Le régime militaire algérien éclaboussé par le scandale Al Jazeera : Mustapha Souag limogé deux mois après sa nomination

À peine deux mois après avoir été propulsé à la tête de la prestigieuse chaîne d’information Al Jazeera, le journaliste algérien Mustapha Souag مصطفى سواق vient d’être brutalement remercié. Le motif officiel : un « changement de direction ». Mais derrière cette formule diplomatique se cache un malaise bien plus profond, qui met en lumière les manigances du régime militaire algérien et son obsession maladive à infiltrer et manipuler les médias internationaux.
Selon plusieurs sources concordantes, Souag aurait été écarté en raison de fortes suspicions d’ingérence, notamment pour avoir reçu des directives directes de l’ambassadeur d’Algérie à Doha, lui-même relais du pouvoir militaire à Alger.

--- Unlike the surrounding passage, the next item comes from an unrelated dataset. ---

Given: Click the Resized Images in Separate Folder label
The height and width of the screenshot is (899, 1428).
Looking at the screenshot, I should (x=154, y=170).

Autrement dit, Mustapha Souag aurait servi de cheval de Troie, à Al Jazeera, pour la propagande algérienne, au service d’un régime isolé sur la scène internationale et discrédité auprès de ses propres citoyens.
Cette tentative d’infiltration grossière démontre une fois de plus l’obsession du régime d’Alger à exporter sa propagande et à contrôler la narration médiatique, alors même qu’il est incapable de garantir la liberté de la presse sur son propre sol. Les médias algériens indépendants sont muselés, les journalistes bâillonnés, et les voix dissidentes poursuivies ou emprisonnées.
Mais le fiasco de Doha révèle aussi la méthode archaïque d’un pouvoir qui continue de fonctionner selon les logiques de la guerre froide : infiltration, manipulation et instrumentalisation, au mépris des règles professionnelles et de l’éthique journalistique. Résultat : l’Algérie s’offre une humiliation planétaire, et Mustapha Souag devient le symbole de la déchéance d’un système militaro-politique corrompu, qui sacrifie ses propres cadres dans l’unique but de servir ses intérêts. Une gifle cinglante pour un régime en quête désespérée de crédibilité internationale, mais qui s’enfonce chaque jour un peu plus dans le discrédit et l’isolement.